When prescribing for pain management during palliative care, one principle is to use the “WHO Ladder”21:
Step 1 is used for mild pain, and uses non-opioid analgesics with or without co-analgesics.
Step 2 is utilized for moderate pain, and uses weak opioids plus Step 1 analgesics.
Step 3 is utilized for severe pain, and uses strong opioids plus Step 2 analgesics.
Co-analgesics are drugs that, when used concurrently with analgesics, may contribute significantly to pain relief. The following are examples of co-analgesics:

  • NSAID (ibuprofen, naproxin, diclofenac, ketorolac, rofecoxib)
  • Steroids (dexamethasone)
  • Antidepressants (amitriptyline, clothsepin)
  • Anticonvulsants (carbamazapine, sodium valporate, clonazapam, gabapentin)
  • Antispasmodics (baclofen, diazapam, hyoscine, butylbromide)
  • Psycho-tropics (diazapam, levomeprozamine)
  • NMDA Receptor Antagonist (ketamine)22

Prior to instituting drug treatment for nausea and vomiting, exclude or actively treat any potentially reversible causes of nausea, such as: drugs, chemotherapy, radiotherapy, constipation, hypocalcemia, renal or hepatic failure, small or large bowel obstruction, gastritis, cough, and/or anxiety. Treat the underlying cause whenever possible, otherwise manage the problem symptomatically. Antiemetics should be used in accordance with the likely etiology of the nausea and/or vomiting.23

With treatment for chronic pain, and other conditions in palliative care, we should be aware of guidelines for prescribing laxatives when necessary. Many patients undergoing palliative care may have multiple contributing factors for needing laxatives. When constipation occurs, it can cause abdominal pain which is unrelated to the pain resulting from the disease. These factors may include:

  • immobility
  • poor intake and debility
  • weakness
  • drugs (opioids and anti-cholinergics)
  • hypercalcemia
  • dehydration
  • bowel obstruction or pseudo-obstruction
  • cord compression or Cauda Equine Syndrome

The management and guideline for prescribing laxatives in palliative care include treating underlying causes when appropriate and possible, and encouraging good oral intake and increased mobility.24

Conclusion

As clinicians, we serve a moral and legal code to provide comfort to those in need and to ensure delivery of such comfort in a comprehensive and safe manner. Although there are numerous barriers to efficient delivery of pain management, an organized effort to educate physicians and patients regarding use of pharmacologic and non-pharmacologic methods of treatment would serve to dispel much of the rumors and concerns that surround control of pain today. It is therefore essential that as we move forward in health care, we do not lose sight of its mission, the obligation to provide a listening ear and an eager hand, and to care for those in need.

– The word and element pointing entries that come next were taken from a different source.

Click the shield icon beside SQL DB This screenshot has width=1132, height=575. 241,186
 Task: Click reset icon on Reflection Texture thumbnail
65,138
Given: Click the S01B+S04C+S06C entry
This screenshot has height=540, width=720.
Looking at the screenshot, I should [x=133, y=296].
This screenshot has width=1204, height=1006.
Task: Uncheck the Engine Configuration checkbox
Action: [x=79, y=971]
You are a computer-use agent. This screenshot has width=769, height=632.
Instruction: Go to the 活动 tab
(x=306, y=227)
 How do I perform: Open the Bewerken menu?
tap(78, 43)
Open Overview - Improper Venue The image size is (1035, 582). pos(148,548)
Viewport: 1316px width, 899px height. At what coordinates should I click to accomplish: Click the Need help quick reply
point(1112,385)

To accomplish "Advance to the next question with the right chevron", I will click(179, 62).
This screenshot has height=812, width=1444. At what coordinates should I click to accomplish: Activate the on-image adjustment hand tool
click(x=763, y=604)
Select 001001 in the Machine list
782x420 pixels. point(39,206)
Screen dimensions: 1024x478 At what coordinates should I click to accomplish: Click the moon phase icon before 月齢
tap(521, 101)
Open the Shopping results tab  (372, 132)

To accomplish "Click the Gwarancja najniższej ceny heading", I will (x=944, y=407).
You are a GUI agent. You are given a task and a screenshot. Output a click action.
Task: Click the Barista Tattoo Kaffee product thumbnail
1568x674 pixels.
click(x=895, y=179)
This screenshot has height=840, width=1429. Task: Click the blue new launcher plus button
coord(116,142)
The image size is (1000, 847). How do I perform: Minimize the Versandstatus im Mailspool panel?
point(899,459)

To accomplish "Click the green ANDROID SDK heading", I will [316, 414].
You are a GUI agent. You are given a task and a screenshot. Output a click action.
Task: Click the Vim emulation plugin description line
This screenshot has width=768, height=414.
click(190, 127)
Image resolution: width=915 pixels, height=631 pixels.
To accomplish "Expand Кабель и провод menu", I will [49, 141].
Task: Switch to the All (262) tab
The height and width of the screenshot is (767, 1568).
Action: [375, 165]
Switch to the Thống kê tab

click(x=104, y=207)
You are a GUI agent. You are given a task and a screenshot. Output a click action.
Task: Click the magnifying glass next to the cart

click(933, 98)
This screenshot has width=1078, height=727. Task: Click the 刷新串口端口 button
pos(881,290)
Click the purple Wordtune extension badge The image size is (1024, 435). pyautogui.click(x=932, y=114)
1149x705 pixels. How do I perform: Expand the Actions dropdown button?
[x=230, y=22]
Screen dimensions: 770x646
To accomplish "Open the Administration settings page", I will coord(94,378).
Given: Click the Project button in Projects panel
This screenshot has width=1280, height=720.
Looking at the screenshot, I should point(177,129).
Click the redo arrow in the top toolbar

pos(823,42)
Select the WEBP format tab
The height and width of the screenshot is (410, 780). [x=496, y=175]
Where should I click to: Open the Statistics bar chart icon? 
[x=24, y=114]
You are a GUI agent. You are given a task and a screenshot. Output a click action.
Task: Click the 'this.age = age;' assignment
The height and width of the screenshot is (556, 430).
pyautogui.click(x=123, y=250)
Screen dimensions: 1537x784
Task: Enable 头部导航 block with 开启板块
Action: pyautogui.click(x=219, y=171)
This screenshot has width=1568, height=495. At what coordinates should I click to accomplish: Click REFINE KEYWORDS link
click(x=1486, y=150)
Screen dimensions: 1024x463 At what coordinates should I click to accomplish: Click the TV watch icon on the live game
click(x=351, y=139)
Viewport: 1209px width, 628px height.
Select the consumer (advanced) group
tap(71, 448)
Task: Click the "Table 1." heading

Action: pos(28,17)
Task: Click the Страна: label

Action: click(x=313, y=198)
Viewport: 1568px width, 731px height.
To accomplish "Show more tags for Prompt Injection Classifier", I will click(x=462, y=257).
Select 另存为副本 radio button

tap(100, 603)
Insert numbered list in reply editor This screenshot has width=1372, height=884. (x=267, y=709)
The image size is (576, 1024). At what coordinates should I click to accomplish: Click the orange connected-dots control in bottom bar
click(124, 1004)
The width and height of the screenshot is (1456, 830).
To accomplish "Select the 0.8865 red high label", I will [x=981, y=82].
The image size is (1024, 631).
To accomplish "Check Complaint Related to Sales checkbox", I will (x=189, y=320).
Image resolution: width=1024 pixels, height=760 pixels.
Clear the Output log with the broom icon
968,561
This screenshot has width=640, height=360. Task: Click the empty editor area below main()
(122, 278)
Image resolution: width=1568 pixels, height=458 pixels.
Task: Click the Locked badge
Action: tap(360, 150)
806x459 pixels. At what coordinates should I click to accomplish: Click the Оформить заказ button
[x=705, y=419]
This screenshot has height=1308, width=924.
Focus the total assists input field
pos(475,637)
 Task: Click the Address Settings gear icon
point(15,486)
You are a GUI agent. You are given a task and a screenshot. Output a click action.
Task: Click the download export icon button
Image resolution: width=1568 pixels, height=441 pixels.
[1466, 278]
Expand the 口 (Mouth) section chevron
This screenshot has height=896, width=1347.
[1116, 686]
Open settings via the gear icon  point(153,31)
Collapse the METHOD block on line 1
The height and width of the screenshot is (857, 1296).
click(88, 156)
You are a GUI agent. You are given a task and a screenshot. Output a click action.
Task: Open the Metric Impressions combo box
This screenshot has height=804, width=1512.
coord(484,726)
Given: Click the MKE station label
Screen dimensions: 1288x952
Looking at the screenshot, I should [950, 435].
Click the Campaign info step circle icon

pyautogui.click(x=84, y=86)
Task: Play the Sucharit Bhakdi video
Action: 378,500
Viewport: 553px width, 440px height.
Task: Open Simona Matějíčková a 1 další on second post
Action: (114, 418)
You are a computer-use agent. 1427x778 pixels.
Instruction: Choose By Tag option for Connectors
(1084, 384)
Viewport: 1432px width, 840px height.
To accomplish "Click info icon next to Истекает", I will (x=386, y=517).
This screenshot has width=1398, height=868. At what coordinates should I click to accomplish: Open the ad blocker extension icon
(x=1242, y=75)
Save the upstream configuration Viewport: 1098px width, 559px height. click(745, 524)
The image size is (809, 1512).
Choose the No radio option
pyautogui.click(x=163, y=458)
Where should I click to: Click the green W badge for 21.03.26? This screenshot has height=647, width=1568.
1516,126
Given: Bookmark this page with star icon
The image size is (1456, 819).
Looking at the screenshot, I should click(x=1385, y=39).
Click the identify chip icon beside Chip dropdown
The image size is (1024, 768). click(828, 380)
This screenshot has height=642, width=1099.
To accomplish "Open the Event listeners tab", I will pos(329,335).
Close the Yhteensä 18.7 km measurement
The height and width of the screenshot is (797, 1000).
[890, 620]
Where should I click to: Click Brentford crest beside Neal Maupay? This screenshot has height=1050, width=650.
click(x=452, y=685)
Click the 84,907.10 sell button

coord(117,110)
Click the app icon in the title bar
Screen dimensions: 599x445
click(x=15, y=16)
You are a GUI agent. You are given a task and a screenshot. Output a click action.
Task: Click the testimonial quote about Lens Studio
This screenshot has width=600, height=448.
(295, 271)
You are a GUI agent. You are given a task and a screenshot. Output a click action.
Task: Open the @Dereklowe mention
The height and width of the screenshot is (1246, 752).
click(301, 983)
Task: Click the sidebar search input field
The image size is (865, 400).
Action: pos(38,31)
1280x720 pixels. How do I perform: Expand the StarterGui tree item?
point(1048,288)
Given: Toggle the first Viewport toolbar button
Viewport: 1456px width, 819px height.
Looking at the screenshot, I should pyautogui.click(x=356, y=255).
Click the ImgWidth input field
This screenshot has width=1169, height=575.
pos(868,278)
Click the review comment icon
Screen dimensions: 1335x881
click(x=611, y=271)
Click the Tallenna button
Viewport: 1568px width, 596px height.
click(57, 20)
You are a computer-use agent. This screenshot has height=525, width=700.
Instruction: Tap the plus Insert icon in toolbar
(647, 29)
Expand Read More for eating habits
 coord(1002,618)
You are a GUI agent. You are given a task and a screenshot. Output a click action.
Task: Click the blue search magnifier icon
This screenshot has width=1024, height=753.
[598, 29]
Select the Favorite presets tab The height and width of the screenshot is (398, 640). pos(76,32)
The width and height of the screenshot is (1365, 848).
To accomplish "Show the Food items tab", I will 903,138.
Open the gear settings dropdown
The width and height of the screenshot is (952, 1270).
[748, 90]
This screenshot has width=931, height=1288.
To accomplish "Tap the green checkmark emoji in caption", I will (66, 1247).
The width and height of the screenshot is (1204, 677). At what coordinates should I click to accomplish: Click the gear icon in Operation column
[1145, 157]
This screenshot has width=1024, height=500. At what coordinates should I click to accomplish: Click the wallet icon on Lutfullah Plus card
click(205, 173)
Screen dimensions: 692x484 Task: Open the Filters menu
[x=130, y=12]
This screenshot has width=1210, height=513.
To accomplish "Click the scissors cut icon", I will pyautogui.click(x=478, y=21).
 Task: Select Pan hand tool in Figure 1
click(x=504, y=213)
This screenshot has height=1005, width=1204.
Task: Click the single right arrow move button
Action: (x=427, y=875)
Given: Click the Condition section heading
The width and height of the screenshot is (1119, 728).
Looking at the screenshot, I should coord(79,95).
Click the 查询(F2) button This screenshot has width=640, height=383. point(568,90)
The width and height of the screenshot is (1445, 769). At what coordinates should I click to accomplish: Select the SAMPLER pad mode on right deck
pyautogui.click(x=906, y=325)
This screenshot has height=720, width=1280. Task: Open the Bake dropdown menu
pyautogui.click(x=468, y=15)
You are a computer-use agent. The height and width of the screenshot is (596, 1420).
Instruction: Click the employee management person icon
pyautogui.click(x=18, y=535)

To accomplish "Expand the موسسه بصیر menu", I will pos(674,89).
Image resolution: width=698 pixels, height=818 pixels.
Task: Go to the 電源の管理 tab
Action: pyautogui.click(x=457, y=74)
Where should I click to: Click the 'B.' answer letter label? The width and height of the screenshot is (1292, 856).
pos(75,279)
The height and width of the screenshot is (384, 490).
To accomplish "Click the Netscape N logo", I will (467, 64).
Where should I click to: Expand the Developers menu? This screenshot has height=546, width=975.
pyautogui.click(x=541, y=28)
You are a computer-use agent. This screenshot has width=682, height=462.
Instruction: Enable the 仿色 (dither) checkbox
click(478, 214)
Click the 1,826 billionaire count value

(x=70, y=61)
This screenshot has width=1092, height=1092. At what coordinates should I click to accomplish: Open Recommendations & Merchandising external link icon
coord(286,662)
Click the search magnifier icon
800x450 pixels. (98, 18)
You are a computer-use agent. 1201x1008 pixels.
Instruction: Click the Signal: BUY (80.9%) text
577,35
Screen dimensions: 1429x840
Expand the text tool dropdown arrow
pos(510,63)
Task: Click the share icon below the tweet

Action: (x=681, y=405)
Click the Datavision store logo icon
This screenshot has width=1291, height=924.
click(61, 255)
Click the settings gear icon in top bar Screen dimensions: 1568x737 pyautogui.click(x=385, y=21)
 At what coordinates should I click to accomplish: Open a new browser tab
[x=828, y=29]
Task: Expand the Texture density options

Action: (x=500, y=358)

When patients are released from hospitals to a nursing home or long term care facility for palliative care, the staff receives considerable medical information including the need for pain medication. Pain management strategies in the palliative care setting must take into account barriers to appropriate pain management such as the unwillingness of many nursing homes to store opiates, inadequate staff to monitor frequent analgesia administration, and the inadequate knowledge and failure of many physicians to use analgesic agents aggressively. Failure to prevent and/or treat pain effectively is no longer acceptable and should be considered an indicator of poor quality medical care.